“Unlimited Detail” is back – you can see the videos and read some criticism here.  I have never seen a really good white paper on the technology, so I’m going to have to speculate a bit about what it is they’ve actually done, and then I’ll use the rest of the post to describe why this isn’t the only way to improve perceived realism in a game (and is not the most likely one to succeed.

But first: some video.  This is Euclideon’s promo video, showing lots of really ugly polygonal models, and some clearly not polygonal models with a lot of repeating things.

And here we have in-game footage from the upcoming Battlefield 3, using the Frostbite 2 engine.

I’m starting with the video because I had the same first reaction that I think a lot of other 3-d graphics developers had: attacking six-sided trees from Crysis 1 is a straw man; the industry has moved beyond that.  Look at BF3: is the problem really that they don’t have enough polygons in their budget?  Do you see anything that looks like a mesh?

What Is Unlimited Detail, Anyway?

Short answer is: I don’t know – the company has been quite vague about specific technical claims.  This is what I think is going on from their promotional material.

Their rendering engine uses point cloud data instead of shaded, mapped, textured “polygonal soup” as the input data to be rendered.  Their algorithm does high performance culling and level of detail on the highest level of point cloud data. (Whether this is done by precomputing lower-res point  clouds for farther views, like we do now for textures and meshes, is not specified.)

Why Are Polygons Limiting?

First, we have to observe the obvious: a 1080p video image contains a bit over 2 million pixels; today’s video cards can easily draw 2 million vertices per frame at 30+ fps (even over theAGP bus!).  So for a modern GPU, polygon count is not the operative limit.  If you add more polygons, you can’t see them because they become smaller than one pixel on the screen.

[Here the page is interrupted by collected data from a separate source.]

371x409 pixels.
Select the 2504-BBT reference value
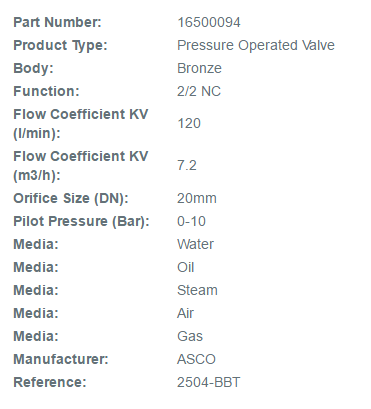point(209,382)
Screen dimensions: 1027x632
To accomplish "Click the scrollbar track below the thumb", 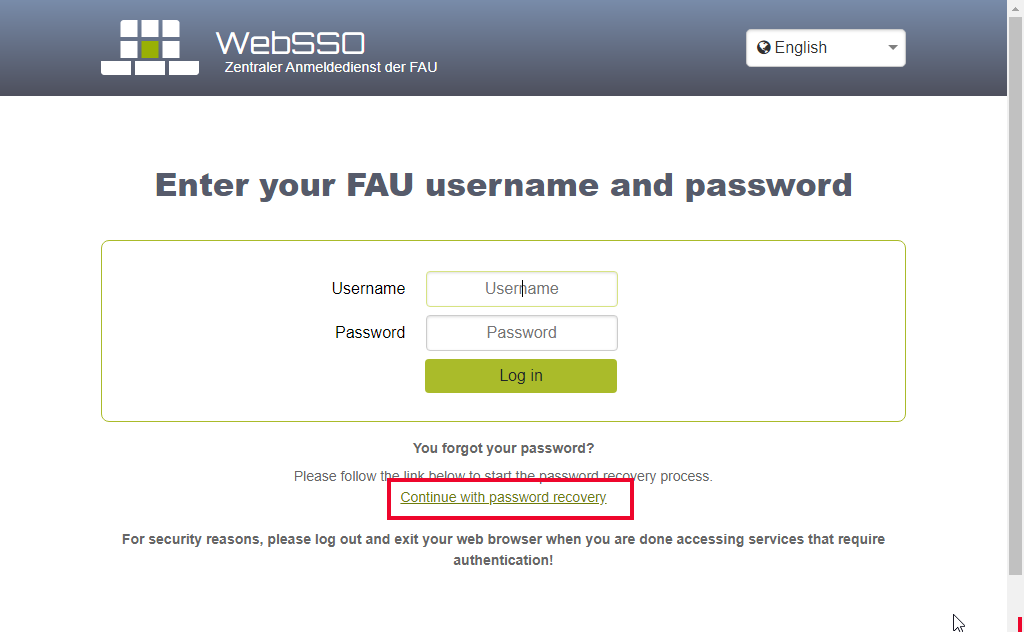I will coord(1015,596).
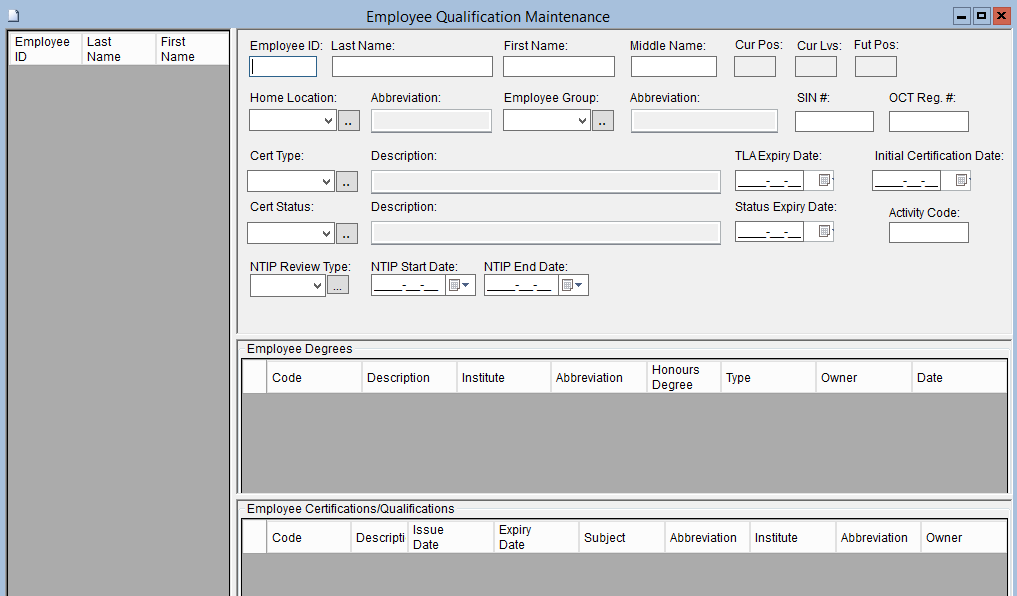Open the NTIP End Date calendar picker
Image resolution: width=1017 pixels, height=596 pixels.
[572, 285]
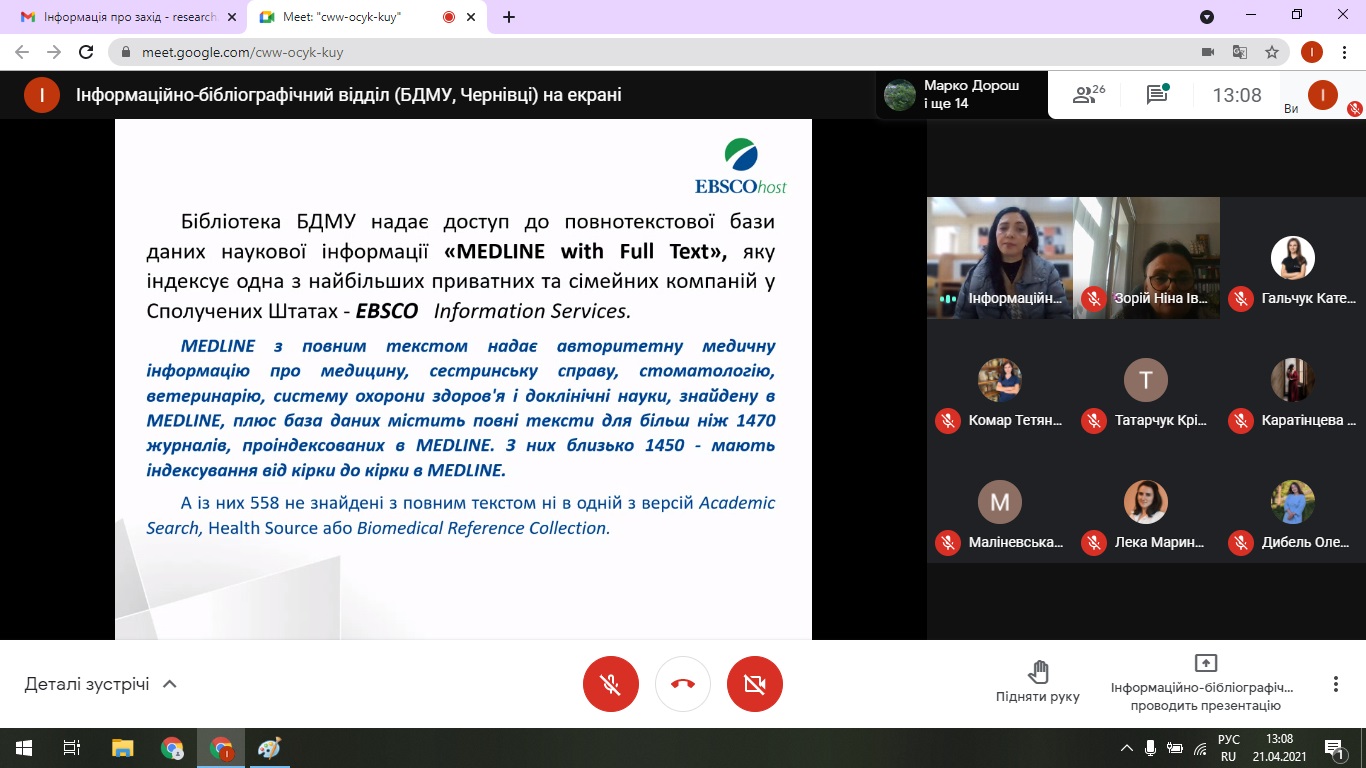Click the Google Translate icon in address bar
1366x768 pixels.
click(1239, 52)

The limit for polygons is level of detail.  If the polygonal mesh of your model is static, then when you walk away from it, the polygons are (in screen space) too small (and we run out of polygons – if we are drawing more than one vertex per screen pixel, we can exceed budget) and if we move in, the polygons are too big.

In other words, the problem with polygons is scalability, not raw count.

And in this, Euclideon may have a nugget of truth in their claims: if there is a general purpose algorithm to take a high-polygon irregular 3-d triangle mesh and produce a lower LOD in real time, I am not aware of it.  In other words, you can’t tell the graphics card “listen, the airplane has a million vertices, but can you just draw 5,000 vertices to make an approximation.”  Polygons don’t work like that.

Coping With Polygon Limit: Old School Edition

There’s a fairly simple solution to the problem of non-scalable polygons: you simply pre-create multiple versions of your mesh with different polygon counts – usually by letting your authoring system do this for you.*  X-Plane has this with our ATTR_LOD system.  It’s simple, and it works sort of.

The biggest problem with this is simple data storage.  I usually advise authors to store only two LODs of their models because each LOD takes up storage, and you get limited benefit from each one.  Had really smooth LOD on objects been a design priority, we could have easily designed a streaming system to push the LODs of an object out to disk (just like we do for orthophoto textures), which would allow for a large number of stored LOD variants.  Still, even with this system you can see that the scalability is so-so.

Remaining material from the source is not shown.